Apart from the filling and the shape of the mammary implant, the size of the prosthesis has to be chosen. The most natural result is obtained when the breasts form a balanced whole with the body. The size of the cup and the relationship with the patient’s morphology are also factors that have to be taken into account.
The implant can be placed under the glandular tissue or behind the pectoral muscle.
The implant can be positioned under the glandular tissue, which gives a good result if there is enough tissue prior to the intervention. If this is not the case, indeed, there is a risk that the upper edge of the prosthesis would be visible.
When the mammary implant is placed behind the pectoral muscle, it is covered with an additional layer of muscle. The risk of the edge of the prosthesis being visible is therefore reduced. The layer of muscle rests on the upper part of the mammary implant: the round prosthesis will then become drop-shaped. The risk of coccus formation is reduced in the case of submuscular positioning.

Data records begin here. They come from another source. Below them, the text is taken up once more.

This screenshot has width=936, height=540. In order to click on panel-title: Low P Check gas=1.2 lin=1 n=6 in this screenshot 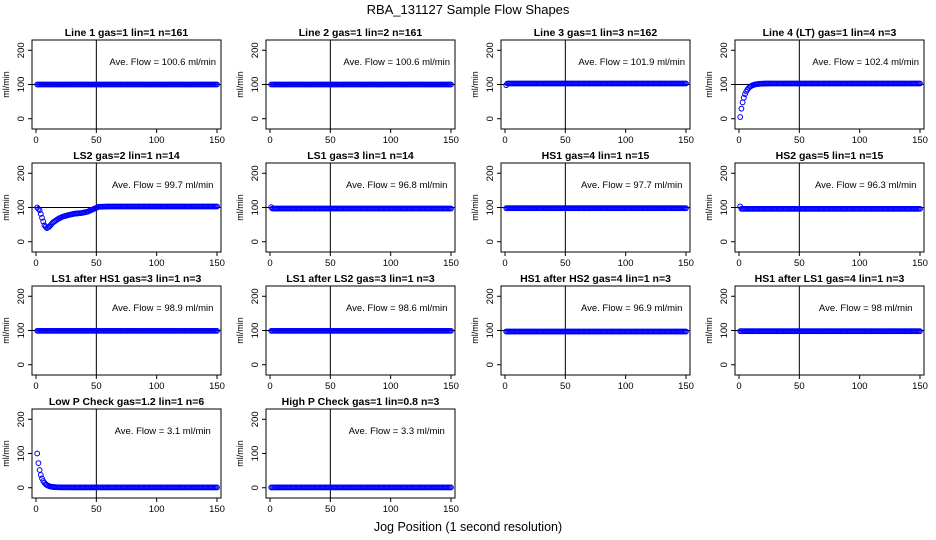, I will do `click(126, 402)`. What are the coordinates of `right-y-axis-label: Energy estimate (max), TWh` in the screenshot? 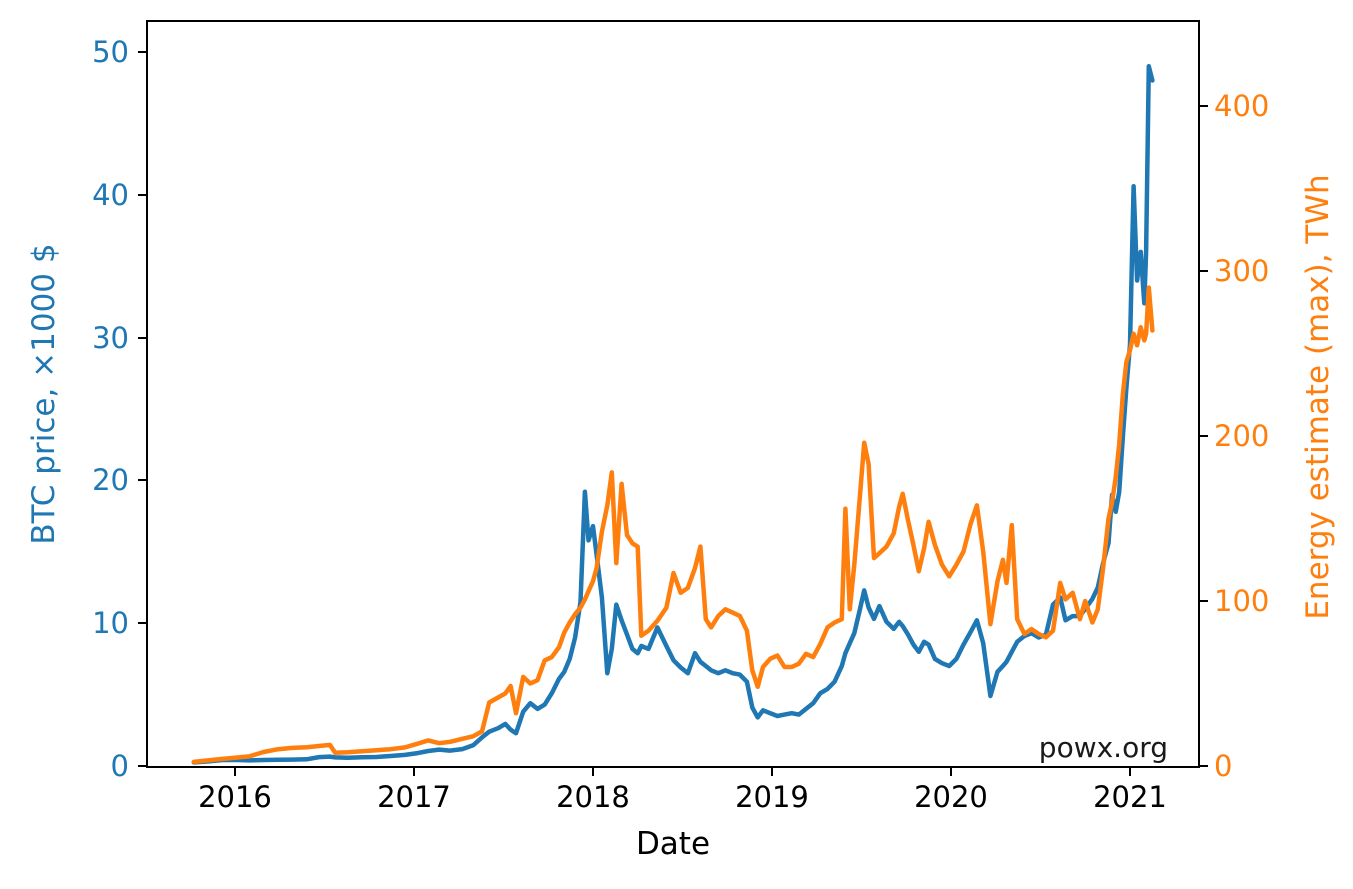 It's located at (1318, 397).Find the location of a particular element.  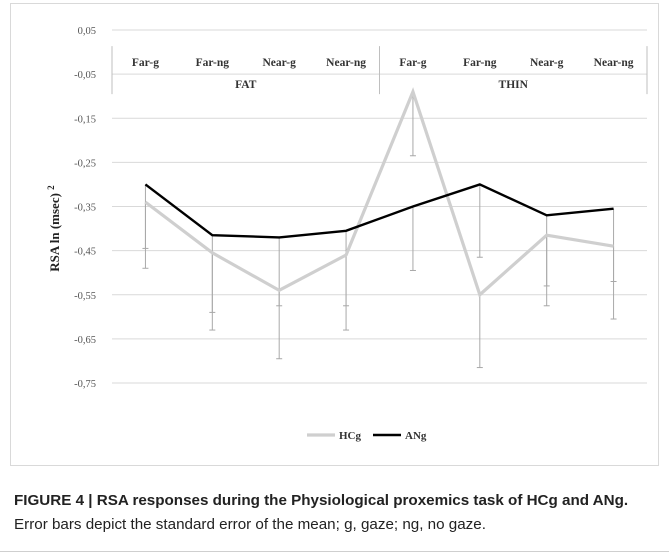

y-tick-label: -0,15 is located at coordinates (85, 120).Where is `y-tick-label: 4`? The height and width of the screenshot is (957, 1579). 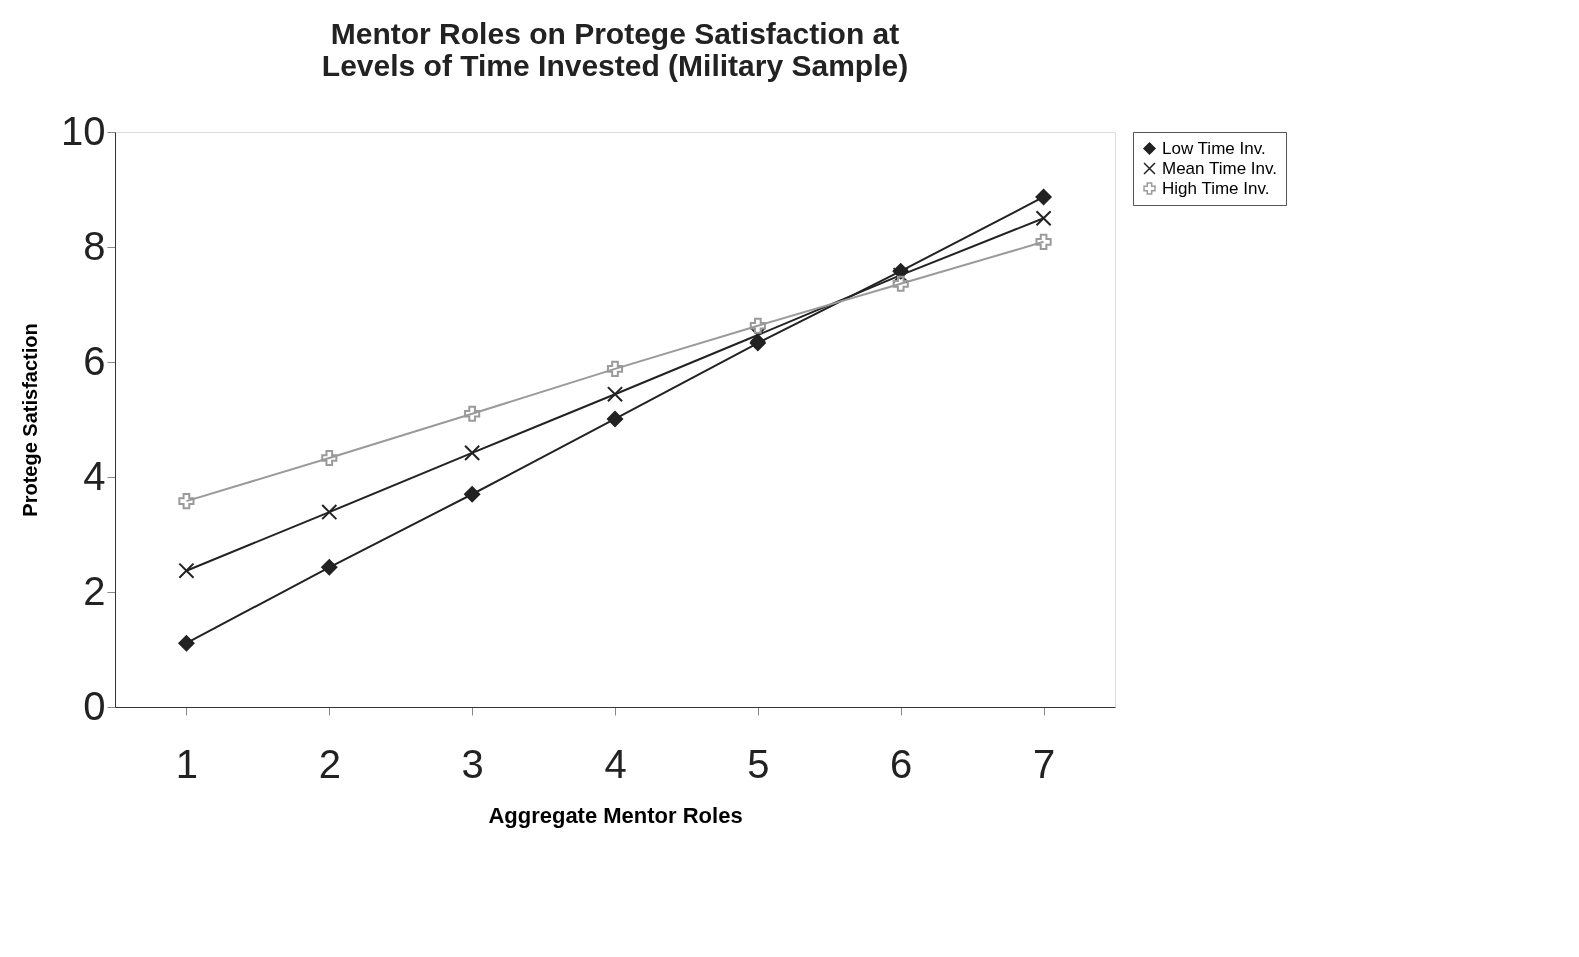 y-tick-label: 4 is located at coordinates (94, 476).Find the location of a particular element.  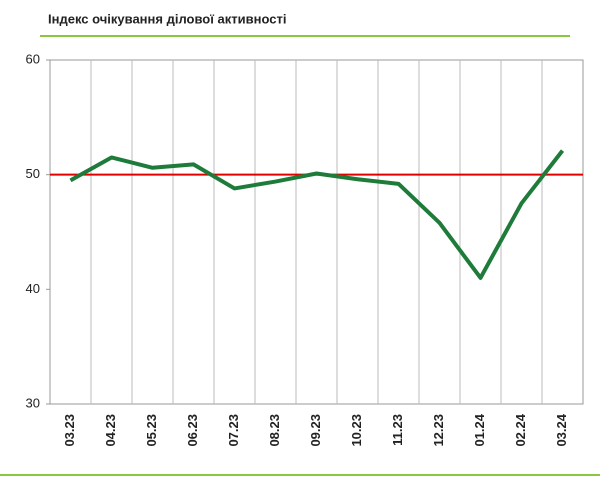

y-tick-label: 30 is located at coordinates (33, 402).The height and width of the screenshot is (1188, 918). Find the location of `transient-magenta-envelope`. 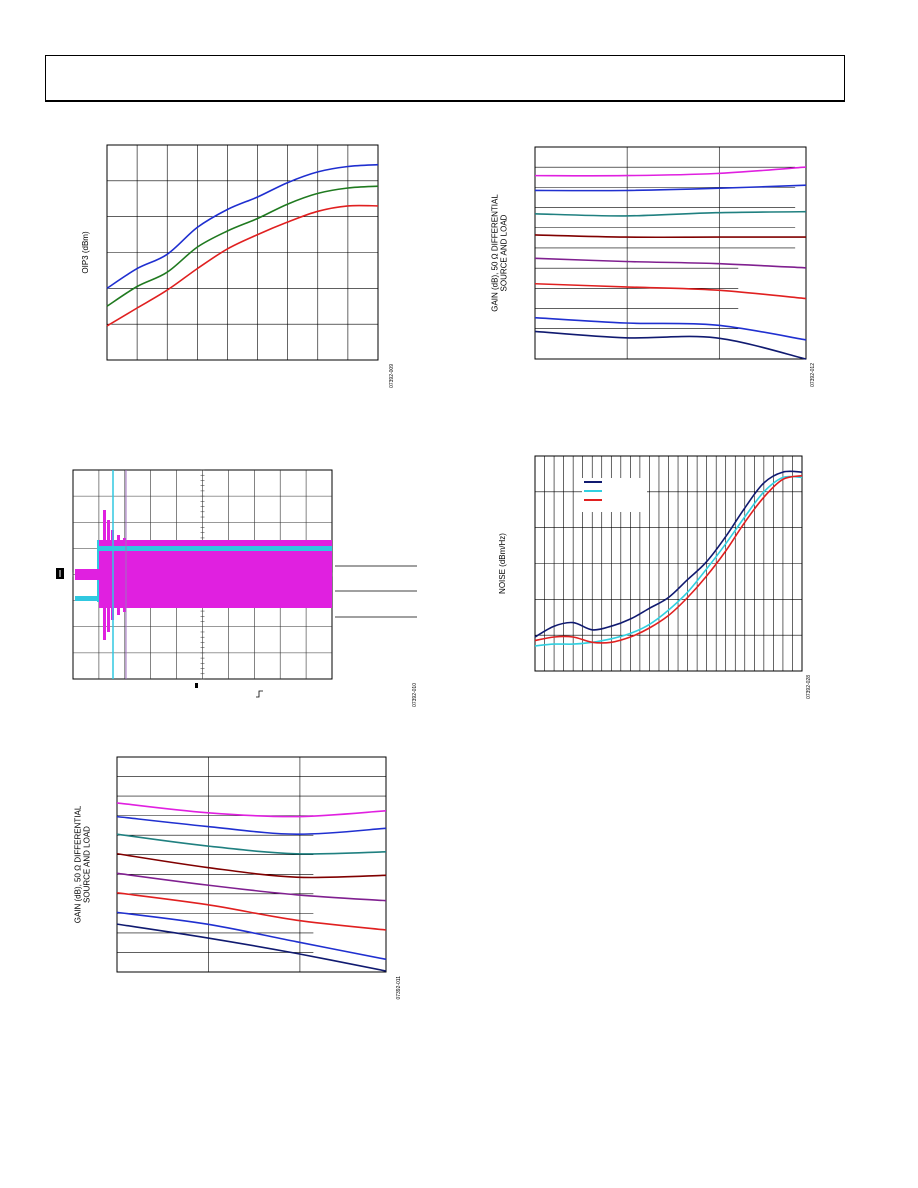

transient-magenta-envelope is located at coordinates (216, 574).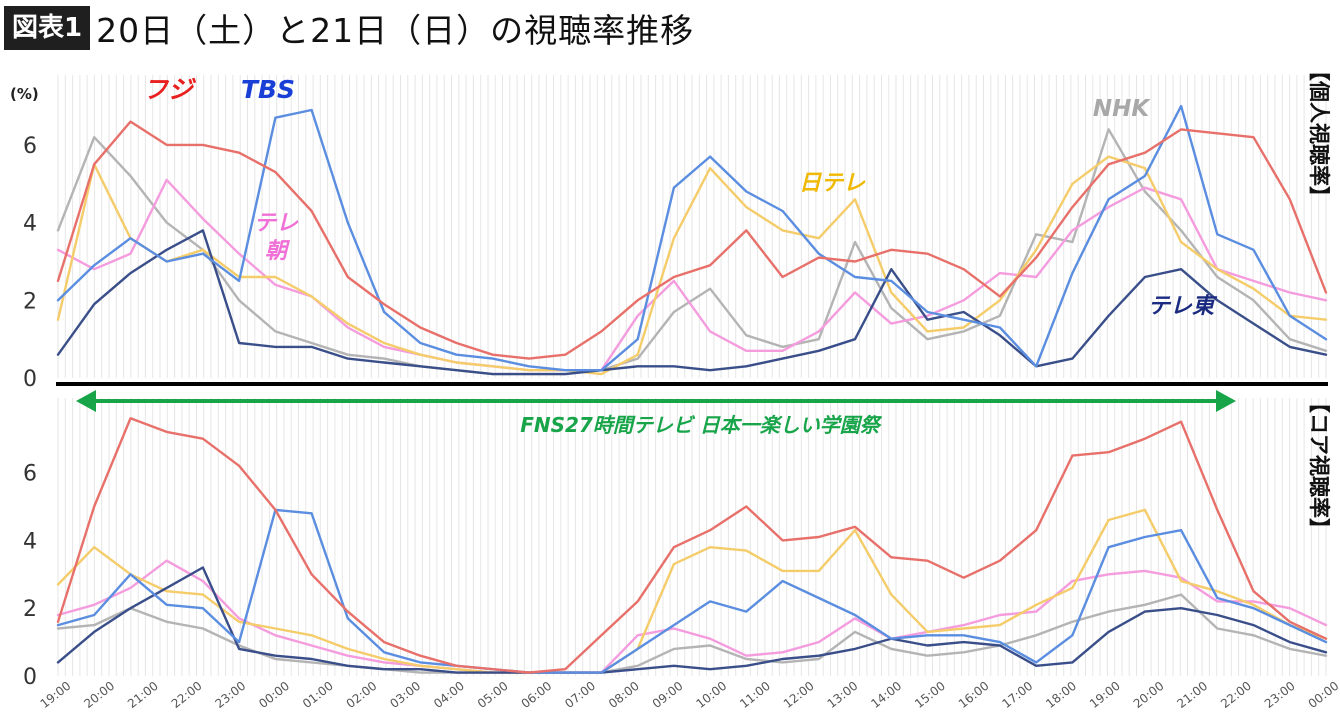  I want to click on series-label-fuji: フジ, so click(170, 90).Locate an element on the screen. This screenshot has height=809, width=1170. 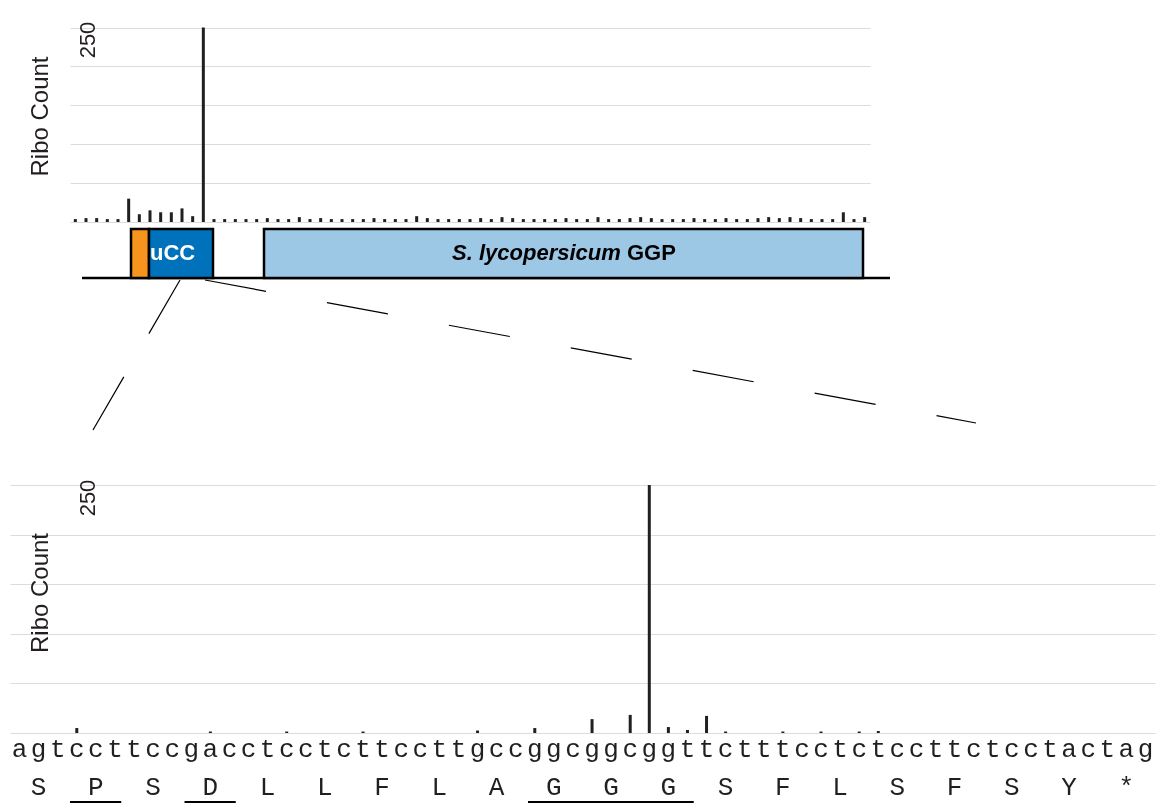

Mammary implants can be inserted in three different ways: via the areola, via the fold of the breast or via an incision in the armpit. Each place has its own pros and cons.
The incision is made via the areola and leaves a barely visible scar. The size of the incision is determined by the size of the areola. It entails a slightly greater risk of infection than the other techniques.
This is the most practised technique; implants of every kind can be placed via this incision. The scar is barely visible since it is in the fold under the breast. In the event of new intervention, following a coccus formation, for example, this kind of incision would be preferred.
A breast enlargement can also be performed via the armpit, but the mammary prostheses can then tend to move upwards. On the other hand, as the scar is not on the breast, it is not seen.